[Stored data entries]

=== Begin Enclosure ===

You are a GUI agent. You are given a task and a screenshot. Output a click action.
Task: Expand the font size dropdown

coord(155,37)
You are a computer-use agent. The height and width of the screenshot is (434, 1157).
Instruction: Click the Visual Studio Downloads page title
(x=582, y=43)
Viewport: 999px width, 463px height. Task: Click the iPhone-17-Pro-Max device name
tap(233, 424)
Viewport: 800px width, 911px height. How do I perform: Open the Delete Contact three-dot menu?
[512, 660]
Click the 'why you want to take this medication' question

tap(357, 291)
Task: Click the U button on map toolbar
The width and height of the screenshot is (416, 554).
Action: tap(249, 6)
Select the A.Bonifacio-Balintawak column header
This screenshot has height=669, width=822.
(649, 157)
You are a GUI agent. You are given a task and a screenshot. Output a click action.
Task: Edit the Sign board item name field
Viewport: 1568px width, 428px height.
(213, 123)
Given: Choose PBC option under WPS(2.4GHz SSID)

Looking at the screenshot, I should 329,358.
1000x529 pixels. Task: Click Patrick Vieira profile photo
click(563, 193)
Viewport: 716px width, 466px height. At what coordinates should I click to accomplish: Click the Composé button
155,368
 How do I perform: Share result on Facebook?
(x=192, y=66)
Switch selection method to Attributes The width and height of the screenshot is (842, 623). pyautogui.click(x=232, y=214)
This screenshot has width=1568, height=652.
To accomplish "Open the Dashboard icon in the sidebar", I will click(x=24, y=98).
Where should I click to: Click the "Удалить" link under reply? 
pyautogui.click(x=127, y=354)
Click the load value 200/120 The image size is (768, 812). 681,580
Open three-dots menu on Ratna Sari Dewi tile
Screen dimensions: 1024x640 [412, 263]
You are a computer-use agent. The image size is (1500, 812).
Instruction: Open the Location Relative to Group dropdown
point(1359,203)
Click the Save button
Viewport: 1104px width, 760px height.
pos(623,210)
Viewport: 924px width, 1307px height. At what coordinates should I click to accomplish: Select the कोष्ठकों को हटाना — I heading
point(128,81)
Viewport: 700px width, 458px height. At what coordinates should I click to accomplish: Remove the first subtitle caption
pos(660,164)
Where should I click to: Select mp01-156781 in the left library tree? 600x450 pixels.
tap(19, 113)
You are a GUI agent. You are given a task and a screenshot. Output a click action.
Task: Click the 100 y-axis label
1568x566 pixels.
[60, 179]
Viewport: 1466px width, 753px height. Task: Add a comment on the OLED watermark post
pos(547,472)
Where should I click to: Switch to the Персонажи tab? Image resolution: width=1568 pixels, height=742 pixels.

=== End Enclosure ===

Task to carry out: All lines in the records above with "computer" need to be found and copied.

Solution to this exercise:
You are a computer-use agent. The height and width of the screenshot is (434, 1157).
You are a computer-use agent. The image size is (1500, 812).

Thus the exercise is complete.